(INPUT MATERIAL)

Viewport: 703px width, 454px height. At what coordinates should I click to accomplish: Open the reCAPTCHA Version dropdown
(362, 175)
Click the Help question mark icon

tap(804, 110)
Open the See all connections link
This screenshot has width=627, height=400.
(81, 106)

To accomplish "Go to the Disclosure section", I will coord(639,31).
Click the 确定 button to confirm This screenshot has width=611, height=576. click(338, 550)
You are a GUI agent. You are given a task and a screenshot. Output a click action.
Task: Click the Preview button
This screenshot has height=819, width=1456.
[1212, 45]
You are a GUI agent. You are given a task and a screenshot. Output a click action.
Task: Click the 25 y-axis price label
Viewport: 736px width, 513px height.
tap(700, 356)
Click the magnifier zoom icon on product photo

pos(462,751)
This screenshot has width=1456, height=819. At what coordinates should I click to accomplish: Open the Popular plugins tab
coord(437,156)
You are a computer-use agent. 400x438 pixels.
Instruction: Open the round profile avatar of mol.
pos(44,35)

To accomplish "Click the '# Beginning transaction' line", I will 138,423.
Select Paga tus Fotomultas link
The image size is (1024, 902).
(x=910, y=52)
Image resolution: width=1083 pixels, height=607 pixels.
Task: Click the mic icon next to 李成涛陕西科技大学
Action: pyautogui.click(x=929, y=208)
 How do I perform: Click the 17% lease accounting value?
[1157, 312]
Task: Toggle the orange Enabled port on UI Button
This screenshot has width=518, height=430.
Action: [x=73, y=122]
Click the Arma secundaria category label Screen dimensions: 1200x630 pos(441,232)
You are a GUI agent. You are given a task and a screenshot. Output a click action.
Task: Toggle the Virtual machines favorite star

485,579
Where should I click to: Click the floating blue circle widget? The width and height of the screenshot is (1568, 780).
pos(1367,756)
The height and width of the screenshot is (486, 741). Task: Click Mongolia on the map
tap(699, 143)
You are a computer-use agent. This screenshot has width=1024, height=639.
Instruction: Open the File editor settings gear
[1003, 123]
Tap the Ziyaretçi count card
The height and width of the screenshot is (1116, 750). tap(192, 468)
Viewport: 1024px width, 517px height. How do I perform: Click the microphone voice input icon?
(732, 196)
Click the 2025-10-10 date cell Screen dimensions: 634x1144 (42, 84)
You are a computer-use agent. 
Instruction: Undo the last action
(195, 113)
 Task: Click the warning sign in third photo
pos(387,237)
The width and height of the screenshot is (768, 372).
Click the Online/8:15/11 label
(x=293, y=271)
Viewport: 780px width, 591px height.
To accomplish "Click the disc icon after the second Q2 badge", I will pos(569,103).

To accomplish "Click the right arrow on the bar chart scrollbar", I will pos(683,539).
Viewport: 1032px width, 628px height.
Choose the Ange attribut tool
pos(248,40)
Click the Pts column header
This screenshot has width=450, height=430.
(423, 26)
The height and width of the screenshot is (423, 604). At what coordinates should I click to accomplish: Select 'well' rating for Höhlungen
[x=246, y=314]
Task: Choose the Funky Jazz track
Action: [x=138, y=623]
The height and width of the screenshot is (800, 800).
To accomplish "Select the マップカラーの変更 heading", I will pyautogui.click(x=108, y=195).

(End INPUT MATERIAL)

> **INSTRUCTIONS FOR THE TASK**:
Throughout the listing above, how many lines hold the word "dimensions"? Answer with only the number.

> **RESULT OF THIS EXERCISE**:
2